Grigory Aleksandrovich Potemkin nasceu em 1739, na Rússia. Foi um nobre próximo da czarina Catarina, tratando-se do mesmo Potemkin que deu o nome ao couraçado tornado célebre pela revolta naval de 1905 e pelo filme homónimo de Eisenstein. Não era um estadista convencional. Foi, aliás, amante da czarina e por ela nomeado primeiro-ministro.
Dotado de uma notável capacidade de sedução – política e não só -, Potemkin juntou vasto currículo no alargar do império que serviu. Anexou a Crimeia, fundou um serviço secreto e uma marinha para o Mar Negro, e governou quase toda a região a que hoje chamamos Ucrânia através de uma megalomania sobejamente disfarçada. Catarina foi ‘a Grande’, Potemkin foi o príncipe dessa grandeza. A amizade entre ambos não quebrou após fim de caso, o que não deixa de ser outro feito digno de nota. Trocaram correspondência romântica.
Durante esse tempo – numa viagem da czarina ao sul ucraniano, em inspeção à governação do seu nomeado -, Potemkin esmerou-se no lustro. Foi aí que, além do couraçado e da excentricidade, o governante se inscreveu nos pergaminhos por razão de foro talvez mais fenomenal. Catarina e a corte passavam vistoria a bordo de navio imperial, descendo o rio Dnipro, e Potemkin fez da viagem um sucesso, mandando construir belas fachadas de aldeias litorais que atrás não tinham mais que ruína ou ar, mas que deliciavam os olhos da czarina. Alega-se até que camponeses foram cuidadosamente colocados como figurantes. Em pleno século XVIII, assistia-se à primeira grande manobra de ‘spin’ sem consciência da mesma. Hoje, chamar-lhe-íamos política doméstica.
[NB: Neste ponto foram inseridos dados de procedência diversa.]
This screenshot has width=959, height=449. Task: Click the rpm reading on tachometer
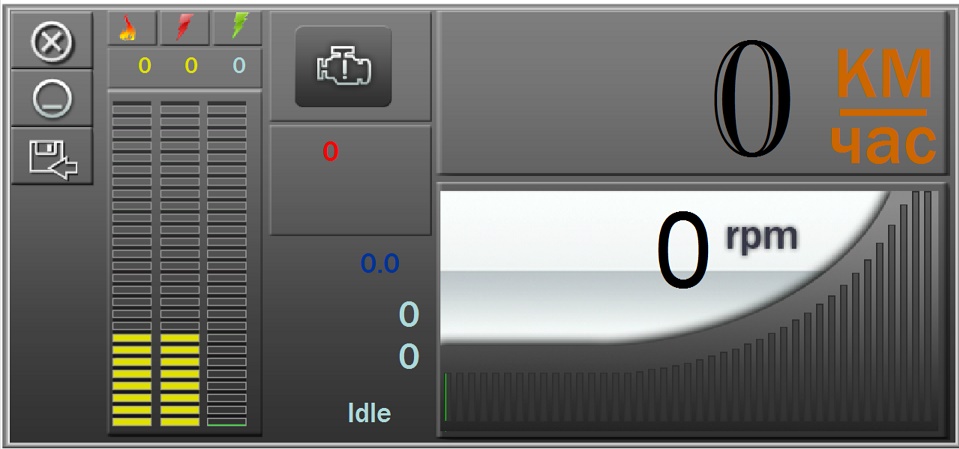[725, 250]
Foi precisamente de Grigory Aleksandrovich Potemkin – e da lenda adjacente – que me lembrei quando li a notícia do Carlos Diogo Santos no SOL da semana passada. O primeiro-ministro, desta vez o nosso, foi protagonista de um conselho de ministros aberto a perguntas de cidadãos, tendo estes sido pagos (pela tarefa, pelo alojamento e pela deslocação) com dinheiro do governo que questionariam. Não é bem uma fachada à Potemkin, mas há um paralelo na encenação a que António Costa não é estranho. Anunciar a deslocação do Infarmed para o Porto e depois desdizê-la como mera «intenção» cabe igualmente no lote de ‘potemkices’ do atual Governo. Apelar a «consensos» e ao mesmo tempo boicotar qualquer iniciativa parlamentar da Oposição é outro exemplo. As cativações como estratégia orçamental, mais do que uma aldeia na margem do Dnipro, são um país pintado para Bruxelas também fazer a sua imperial inspeção. Tudo bonito, tudo vazio.
Como o fabulado Potemkin, Costa ilude para governar. E é bom nisso. Tem também uma Catarina, embora essa possa vir a ser separação menos amigável que a dos antigos, e responde a um czar de glória menos dependente, que é Marcelo Rebelo de Sousa. Apesar dos recentes aniversários impelirem a alguma contenção no que diz respeito a alegorias soviéticas, esta pareceu-me apropriada. Afinal, ainda ninguém discursou em russo na Assembleia.